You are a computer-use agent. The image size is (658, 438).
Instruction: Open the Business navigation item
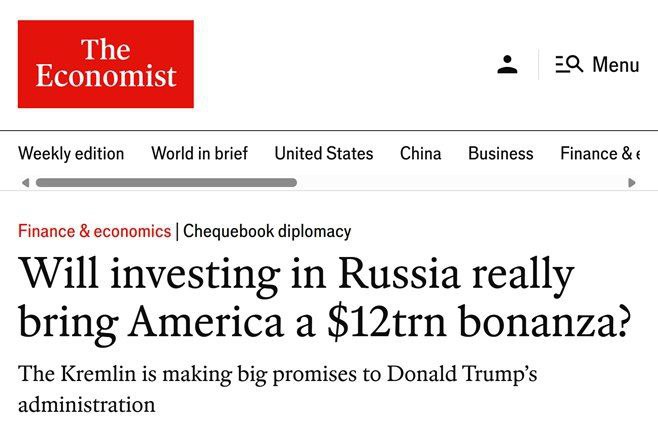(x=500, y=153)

* * *

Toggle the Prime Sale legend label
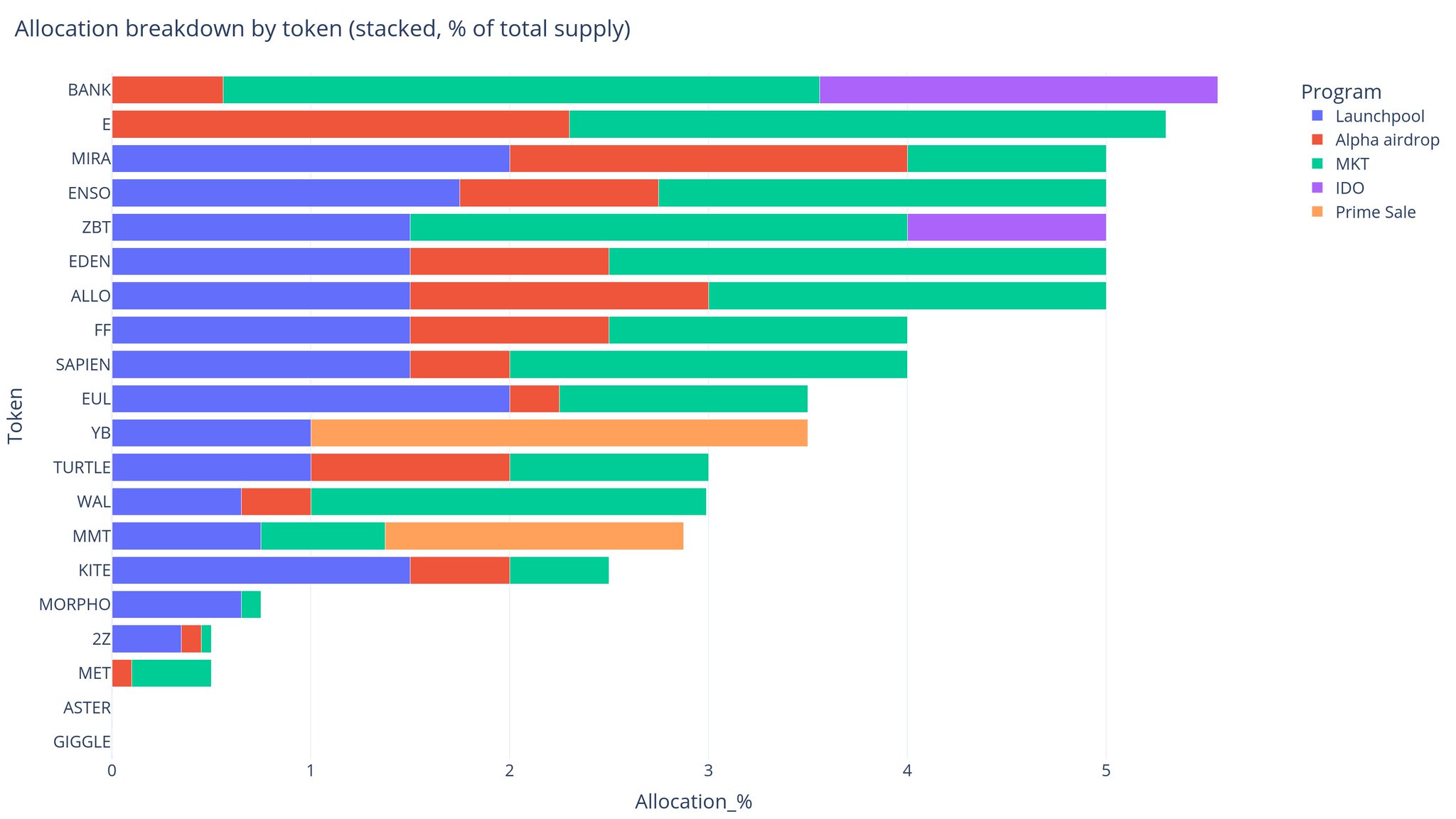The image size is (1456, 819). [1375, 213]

**Given request**
Rewrite the items starting with the line that contains "You are a computer-use" and going on through the line that contains "(x=500, y=153)", replacing "Business" with "Sports" and keeping everything else the same. Omit the pictures from your answer.

**Solution for this exercise**
You are a computer-use agent. The image size is (658, 438).
Instruction: Open the Sports navigation item
(x=500, y=153)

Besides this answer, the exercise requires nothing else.